Do Vision Models Really Need Mamba? A Deep Dive into MambaOut
This article critically examines the MambaOut paper, analyzing whether state‑space‑based Mamba token mixers are necessary for vision tasks, presenting two hypotheses, describing the construction of MambaOut models without SSM, and reporting extensive ImageNet, COCO and ADE20K experiments that reveal when Mamba is beneficial.
Background
Mamba uses a state‑space model (SSM) as its token mixer, offering linear‑time complexity compared to the quadratic cost of self‑attention. While attractive for long‑sequence tasks, prior visual Mamba variants (Vision Mamba, VMamba, etc.) often underperform convolution‑ or attention‑based models on standard vision benchmarks.
Key Question
Is the Mamba architecture truly required for visual recognition, or does its causal, long‑sequence bias make it unsuitable for many vision tasks?
Assumptions
Assumption 1: ImageNet classification does not need SSM because the task lacks both long‑sequence and causal characteristics.
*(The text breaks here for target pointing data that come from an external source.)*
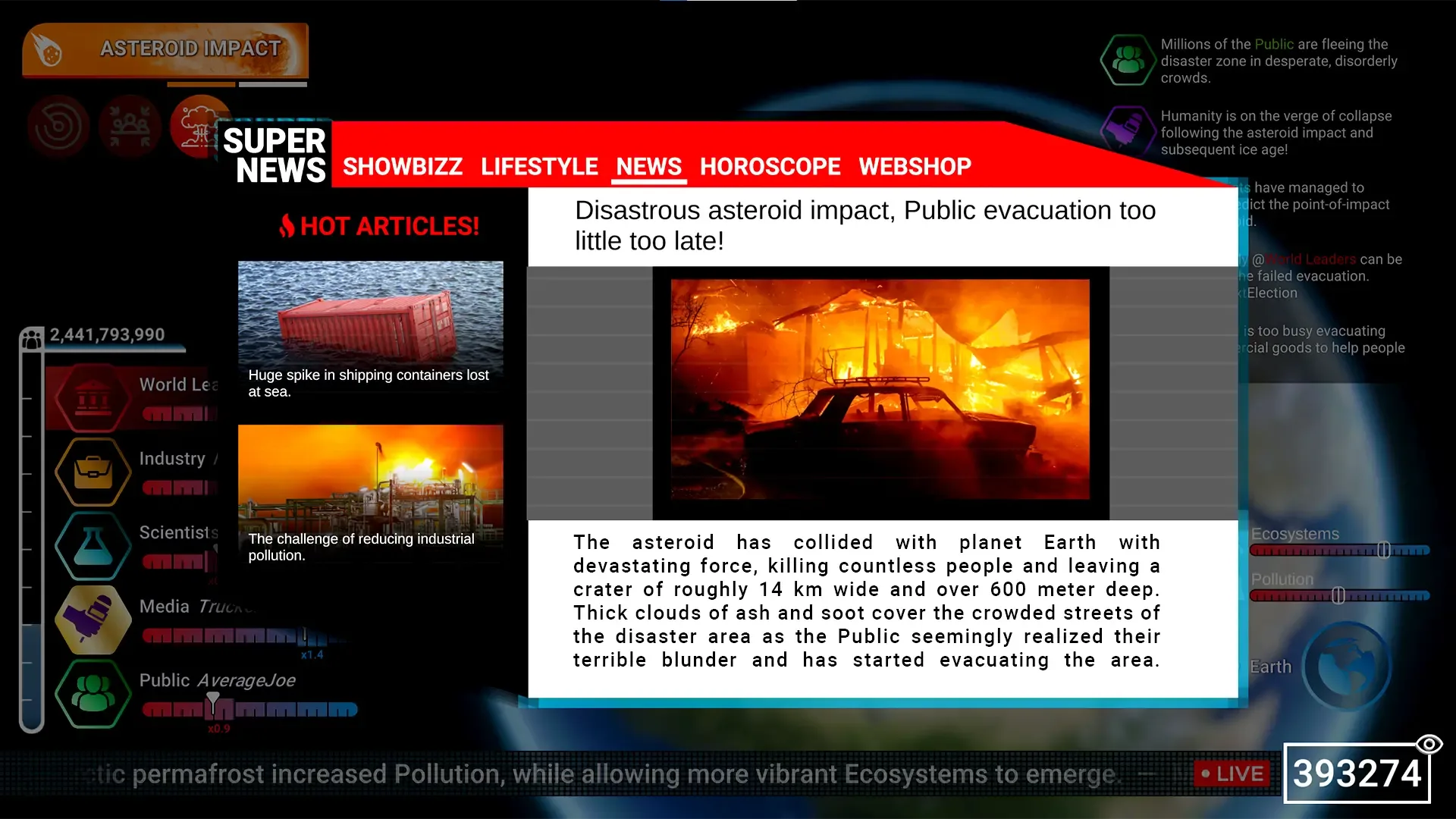Click the crowd evacuation phase icon
Screen dimensions: 1456x819
(x=130, y=126)
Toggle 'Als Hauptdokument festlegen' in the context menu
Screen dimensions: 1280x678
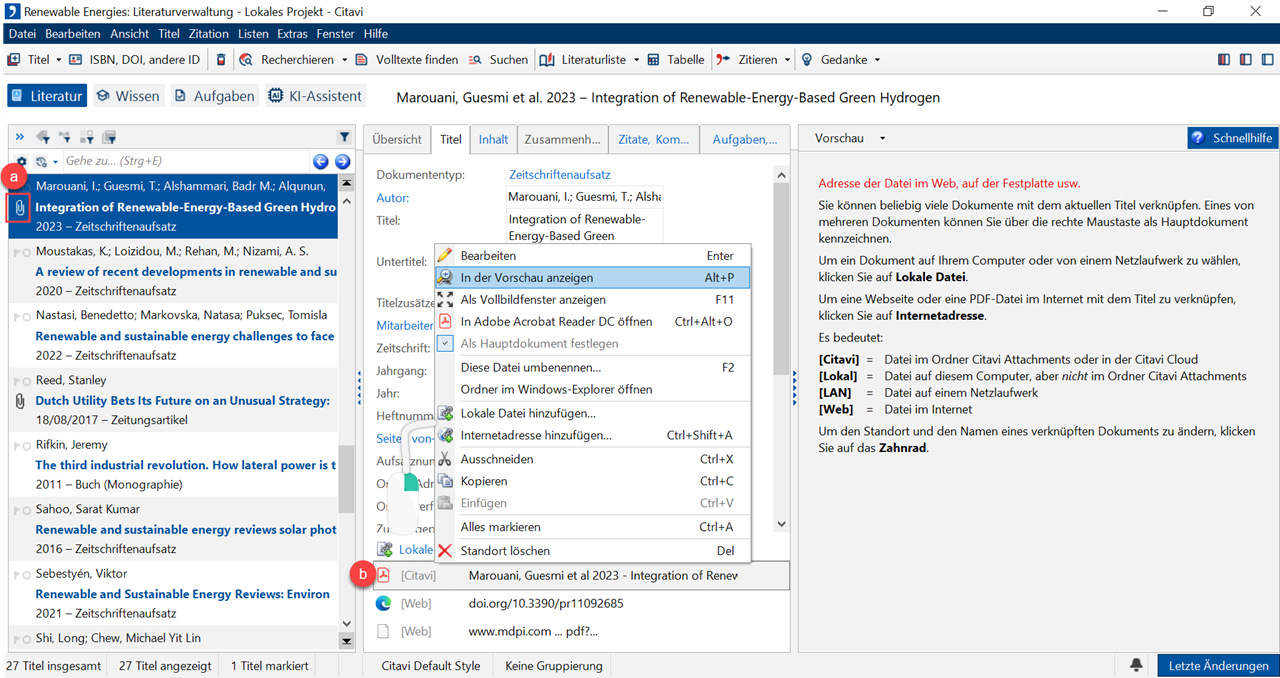tap(539, 344)
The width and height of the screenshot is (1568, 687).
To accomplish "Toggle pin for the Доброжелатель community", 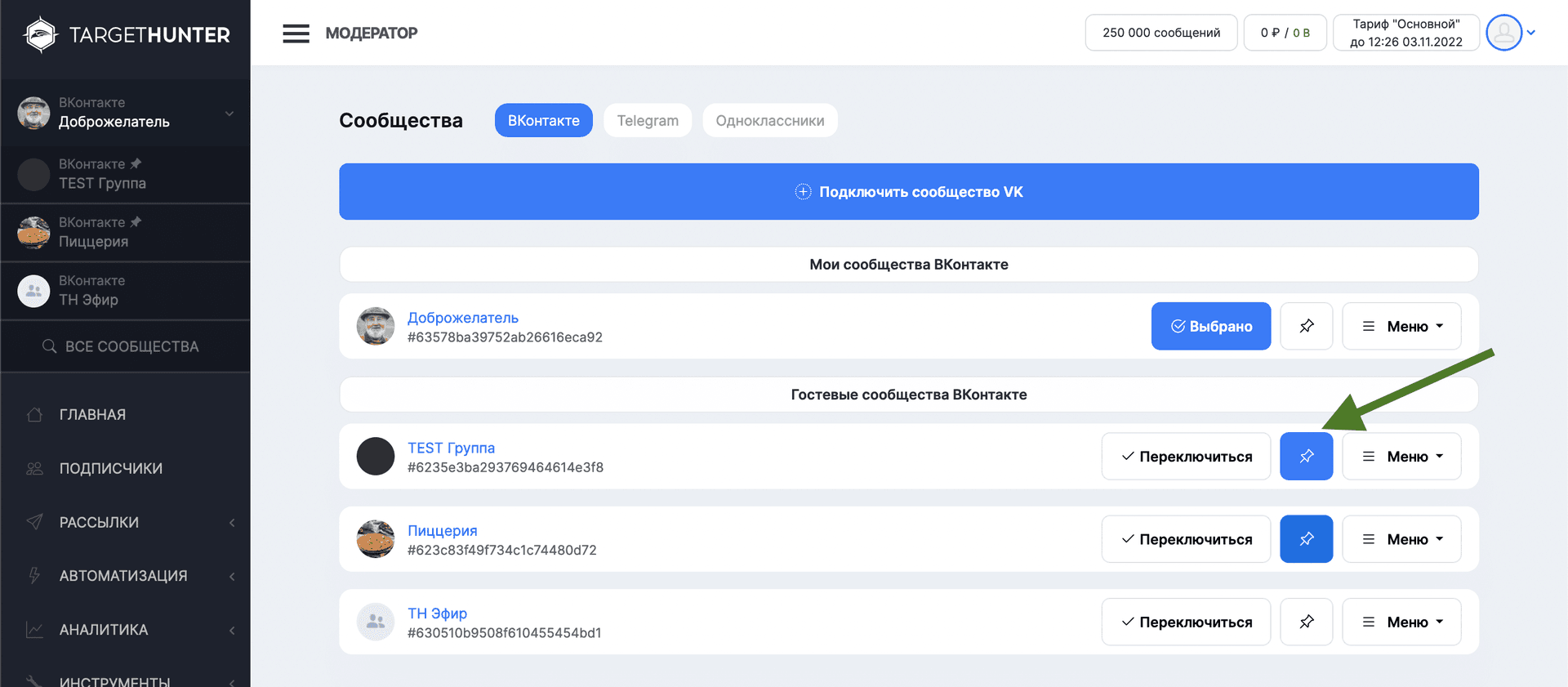I will (1306, 327).
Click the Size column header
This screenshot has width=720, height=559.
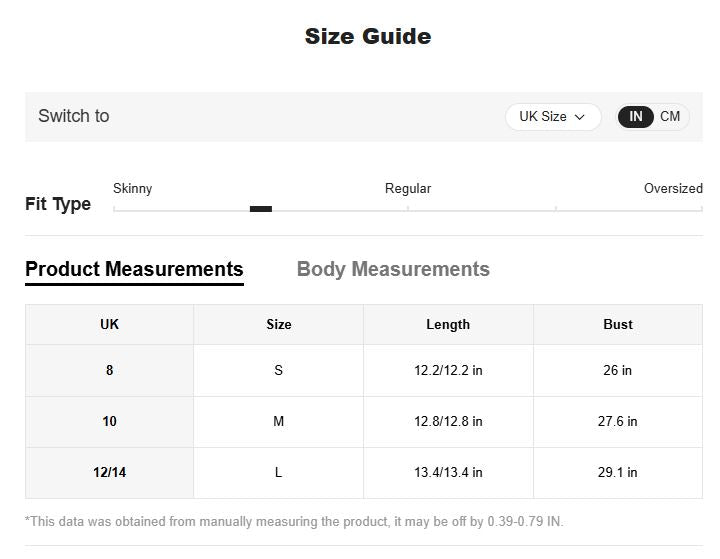point(278,324)
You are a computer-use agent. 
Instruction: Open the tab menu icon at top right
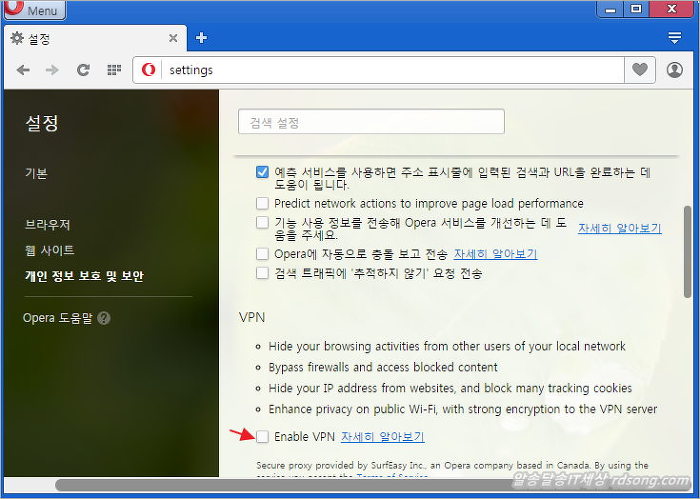pyautogui.click(x=674, y=38)
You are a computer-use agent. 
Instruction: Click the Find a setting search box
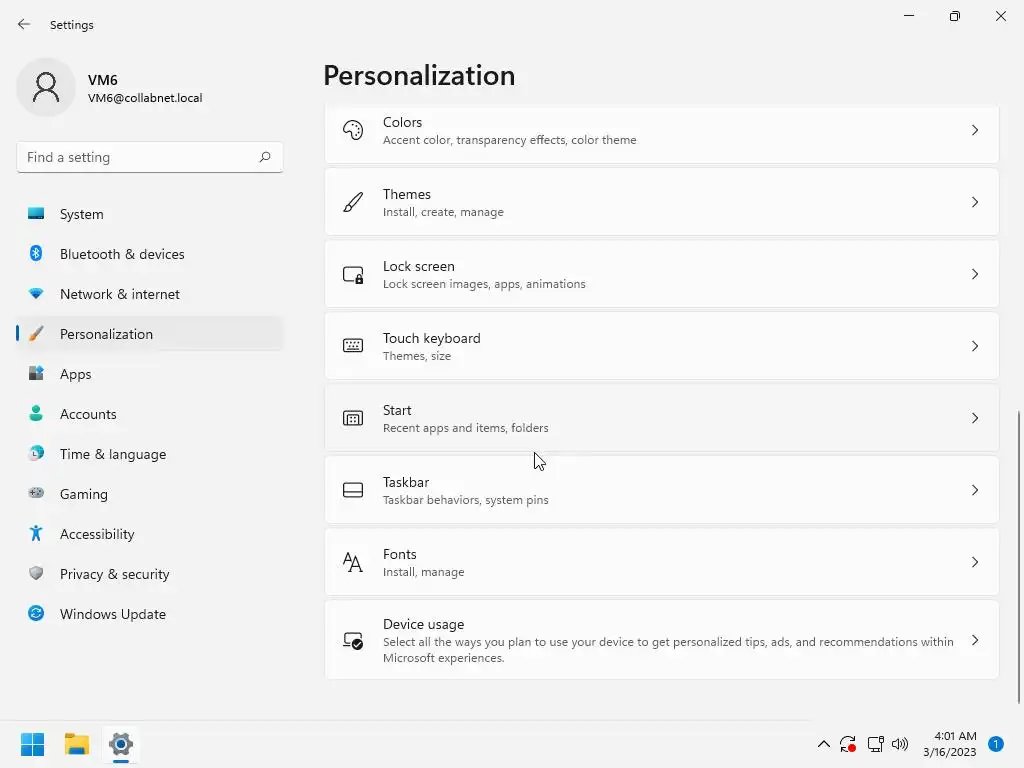pyautogui.click(x=138, y=157)
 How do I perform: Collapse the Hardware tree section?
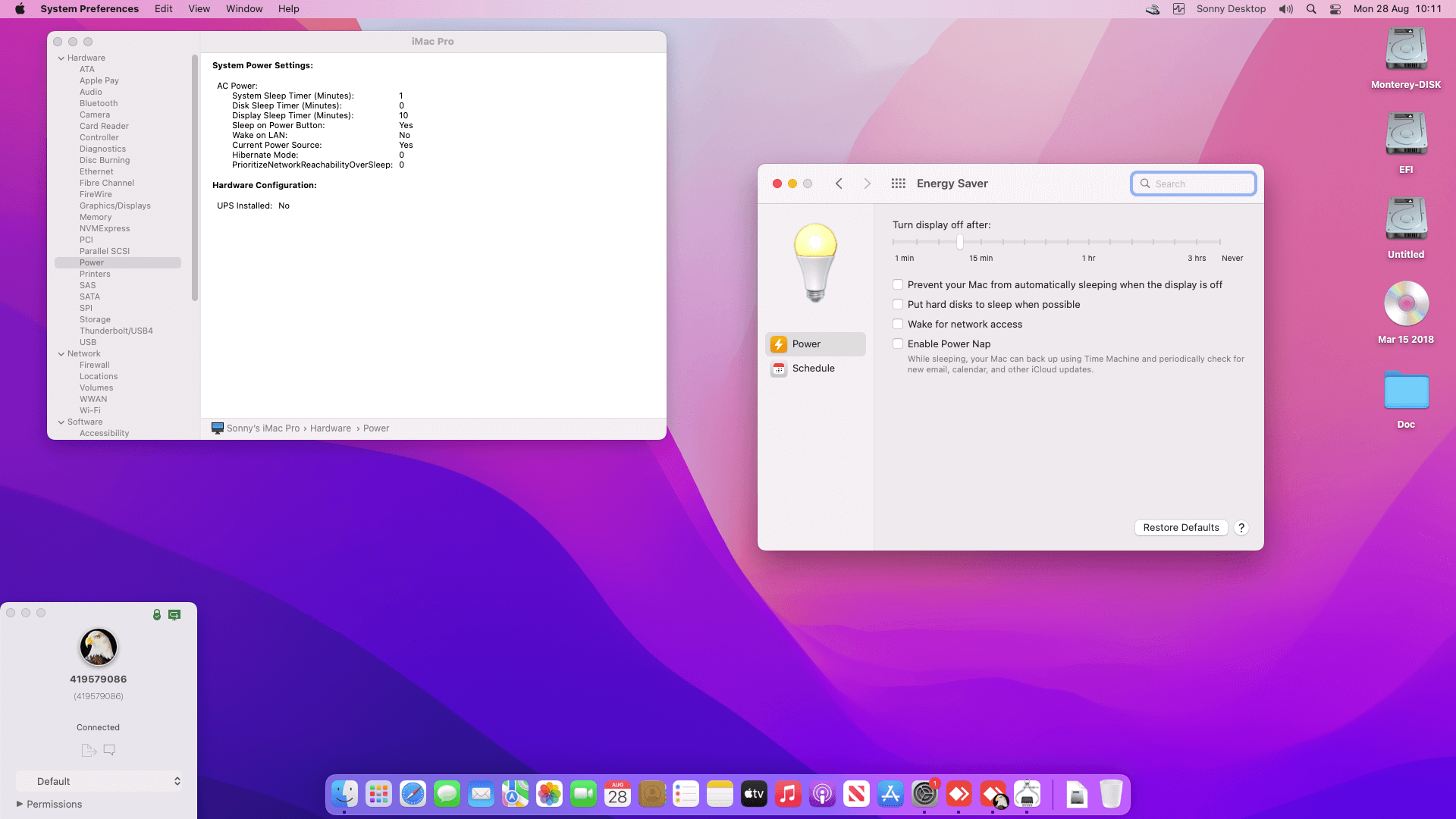coord(61,58)
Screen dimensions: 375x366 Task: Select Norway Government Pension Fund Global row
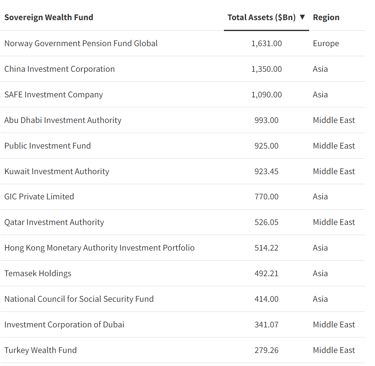coord(183,43)
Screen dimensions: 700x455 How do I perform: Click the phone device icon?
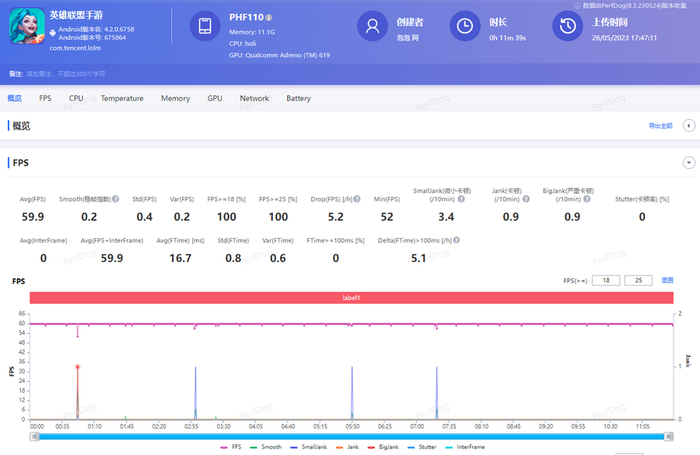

Assumption 2: Object detection, instance segmentation, and semantic segmentation involve long sequences and may benefit from SSM despite not being causal.
Methodology
The authors build a family of models called MambaOut by removing the SSM token mixer and stacking Gated CNN blocks (a 7×7 depth‑wise convolution with selective channel usage). The overall architecture follows a ConvNeXt‑style four‑stage design, illustrated in Figure 5 and Figure 6.
Experiments
ImageNet Classification: MambaOut‑Small achieves 84.1% top‑1 accuracy, surpassing LocalVMamba‑S by 0.4% while using only 79% of the MACs, confirming that SSM is unnecessary for this task (Figure 7).
COCO Detection & Instance Segmentation: Using Mask R‑CNN, MambaOut outperforms some visual Mamba models but remains behind the best‑performing VMamba and LocalVMamba, indicating that SSM can still provide advantages for long‑sequence detection tasks (Figure 8).
ADE20K Semantic Segmentation: With UperNet, MambaOut‑Tiny lags behind LocalVMamba‑T by 0.5 mIoU, while still beating several visual Mamba variants, supporting the hypothesis that SSM may help long‑sequence segmentation (Figure 9).
Findings
The experiments validate Assumption 1: removing SSM improves ImageNet classification, showing that Mamba is unnecessary for non‑long‑sequence, non‑causal tasks. They also partially support Assumption 2: for detection and segmentation, which are long‑sequence tasks, Mamba‑based models still have potential, though current MambaOut designs do not yet match the strongest state‑of‑the‑art hybrids.
Conclusion
Mamba’s SSM token mixer excels when a task requires processing long token sequences with causal mixing, but it offers no benefit for standard image classification where the entire image is visible at once. Future work should explore richer hybrid architectures that retain SSM advantages for long‑sequence vision tasks while closing the performance gap on detection and segmentation.